Enterprise-grade AI security: What it takes to trust AI with your data

The enterprise trust challenge: Securing AI agents at scale

What's hard (and what we're working through)

Transforming vulnerability management this way introduces new challenges. Many of them sit at the intersection of data quality, developer experience, and operational stability.

Data quality is fragmented: Context-aware prioritization depends on accurate asset inventories, ownership data, and telemetry. In reality, those signals are often incomplete or inconsistent. Cloud infrastructure is ephemeral, services evolve quickly, and ownership changes frequently.
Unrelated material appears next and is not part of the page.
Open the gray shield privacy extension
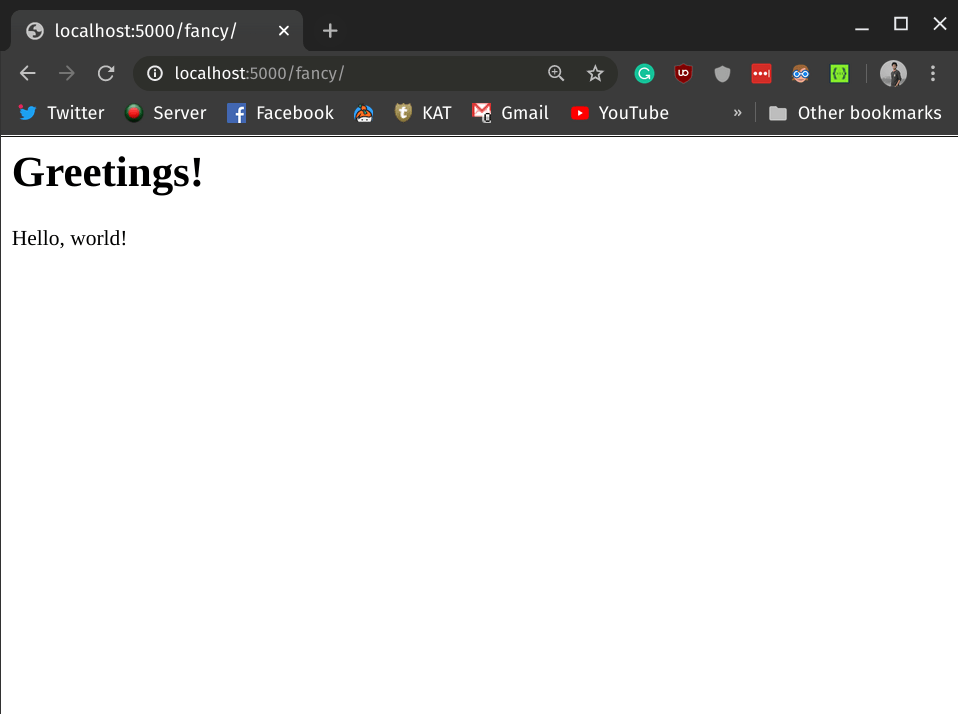The image size is (958, 714). click(x=722, y=73)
AI can help correlate signals, but risk models are only as strong as the underlying data.

Risk scoring must be explainable to build trust: Building a sophisticated prioritization model is relatively easy. Getting engineers to trust it is much harder. If developers can’t understand why a vulnerability is being prioritized, they fall back to CVSS severity and ignore the model. Prioritization must be transparent, defensible, and grounded in observable signals.

Optimization can create blind spots: AI-driven prioritization tends to emphasize exploit likelihood and external exposure. But some of the most dangerous vulnerabilities are latent — privilege escalation paths, architectural weaknesses, or chained attack paths that only emerge in combination. Risk models must be continuously tested and tuned to avoid tunnel vision.

Automated remediation introduces operational risk: Automatically generating fixes can accelerate remediation, but it also introduces the possibility of breaking builds or destabilizing production systems. Guardrails like staged rollout, dependency awareness, and strong testing are essential.

Active remediation requires resilient foundations: Rapid remediation only works in environments with reliable testing, strong dependency management, and well-defined development practices. Without those foundations, automation amplifies chaos instead of reducing risk

Developer experience matters: It becomes very easy to replace tickets with PRs. For automation to work, fixes must be high-quality, low-risk, and easy to review and merge.

A shrinking attack surface

AI doesn't fix vulnerability management by patching faster. It fixes it by helping us reduce exposure in the first place.

By modeling risk more accurately, aligning remediation with real-world threats, and fixing vulnerabilities earlier in the development lifecycle, the goal becomes simpler:

Fewer vulnerabilities.
Shorter exposure windows.
Less noise competing with real risk.

Big Bet #1 changes how our SOC analysts spend their time. Big Bet #2 improves the quality of what reaches them. Now Big Bet #3 reduces the underlying exposure they’re responding to.

Together, they compound: better detections surface real risk, smarter prioritization fixes the right issues, and fewer vulnerabilities reduce the operational burden across the program.

But vulnerability management is only part of the equation.

To truly shrink the attack surface, we also need to evolve how systems are designed and how they’re tested.

In the next two posts, I’ll explore how AI can help scale security architecture and design reviews and enable continuous, AI-assisted penetration testing.

Because ultimately, the goal isn’t just faster detection or remediation, it’s building systems with less risk to begin with.